◆ **Action item**
Drop the pictures and extract exactly the lines from the one that contains "The height and" through the end of the material.

◆ **Material provided**
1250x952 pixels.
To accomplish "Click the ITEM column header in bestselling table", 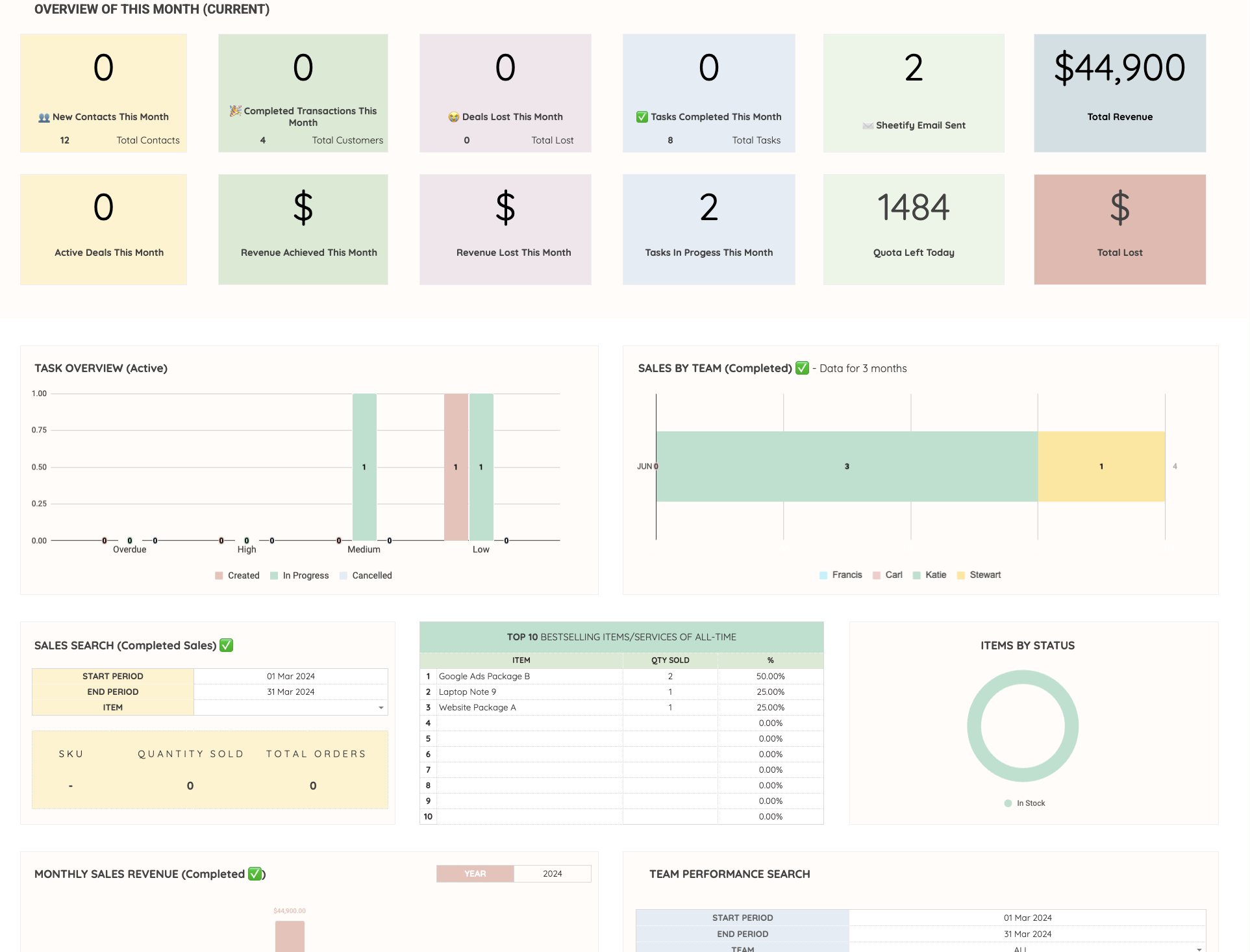I will [x=521, y=660].
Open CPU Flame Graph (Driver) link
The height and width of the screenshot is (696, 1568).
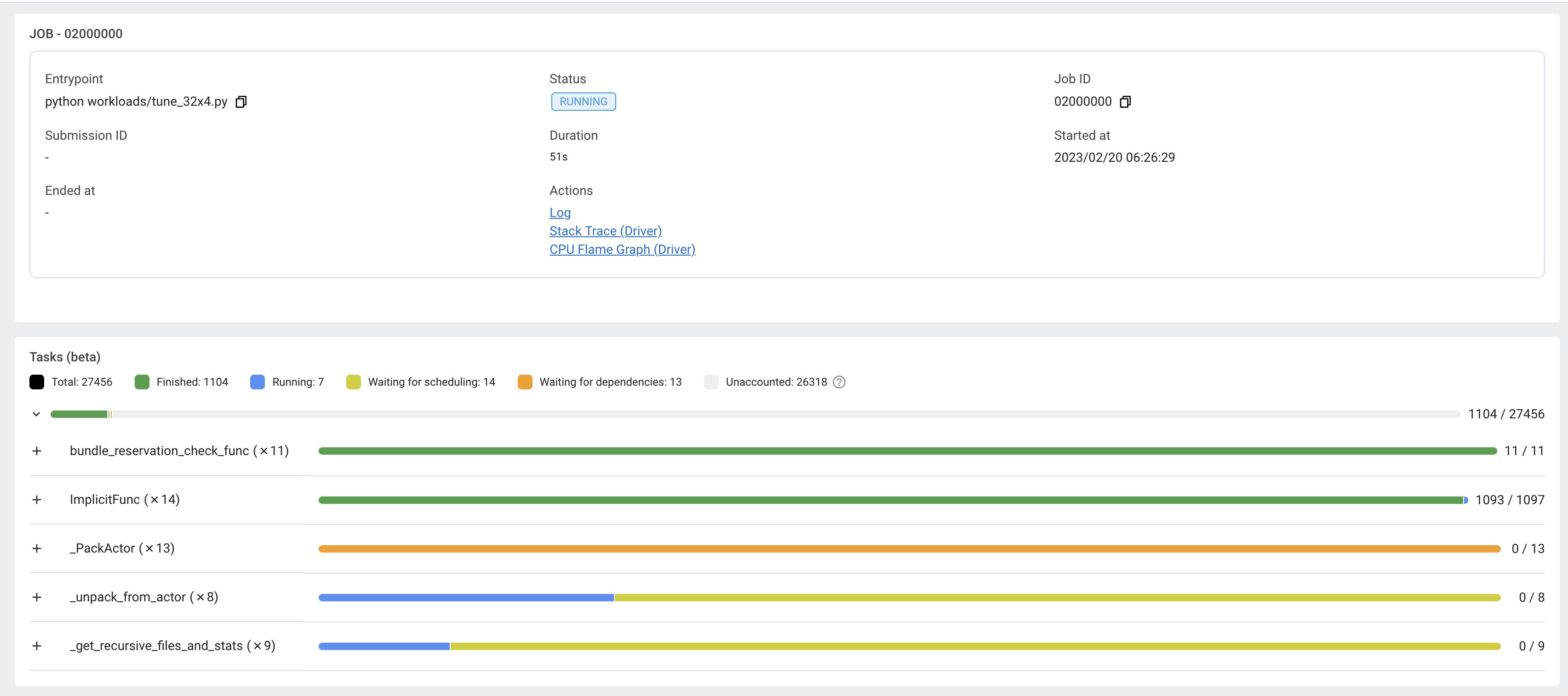point(622,250)
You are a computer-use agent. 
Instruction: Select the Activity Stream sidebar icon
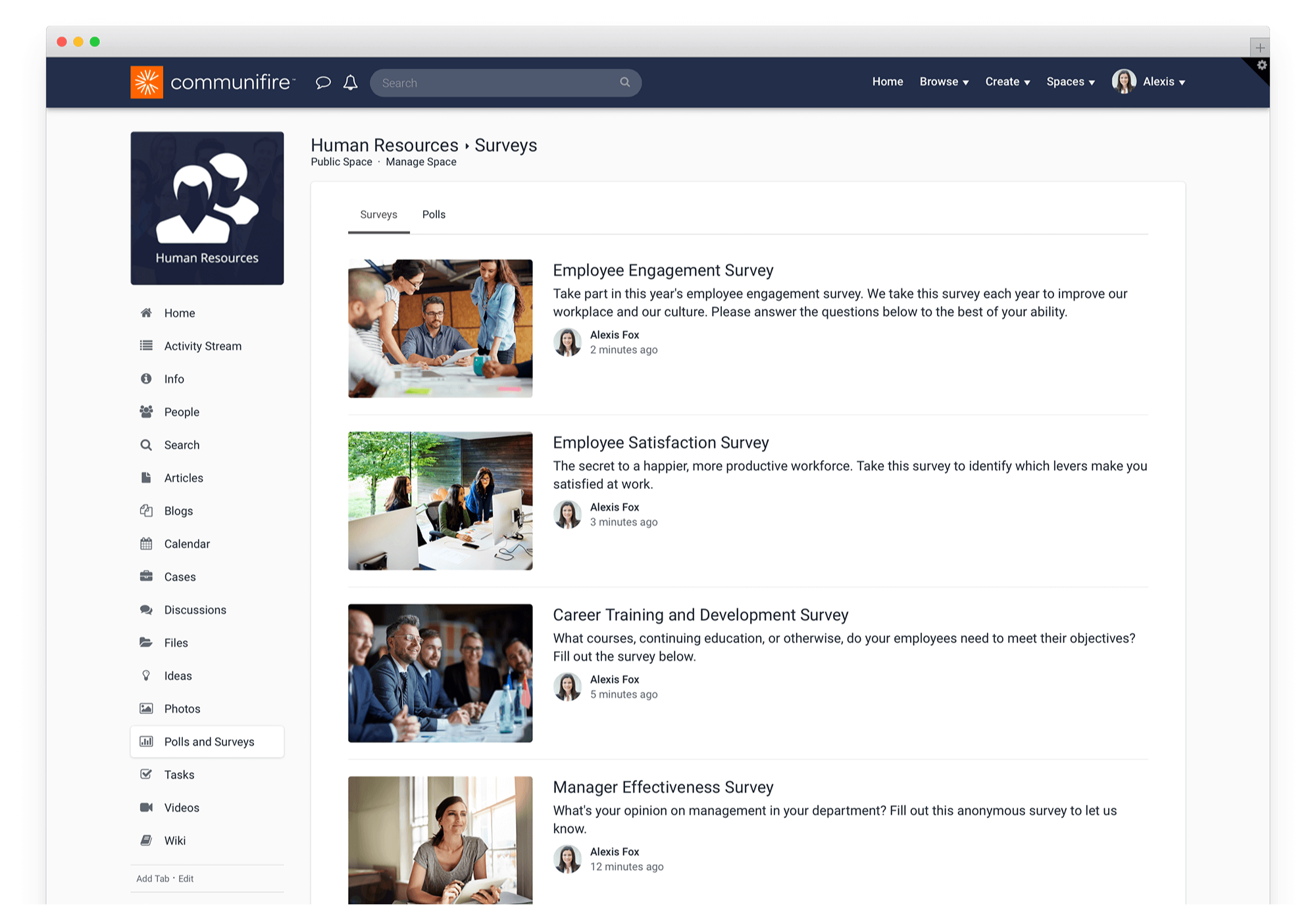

◆ **Answer box**
The height and width of the screenshot is (696, 1568).
point(622,250)
You are a computer-use agent. 
Instruction: Select the Activity Stream sidebar icon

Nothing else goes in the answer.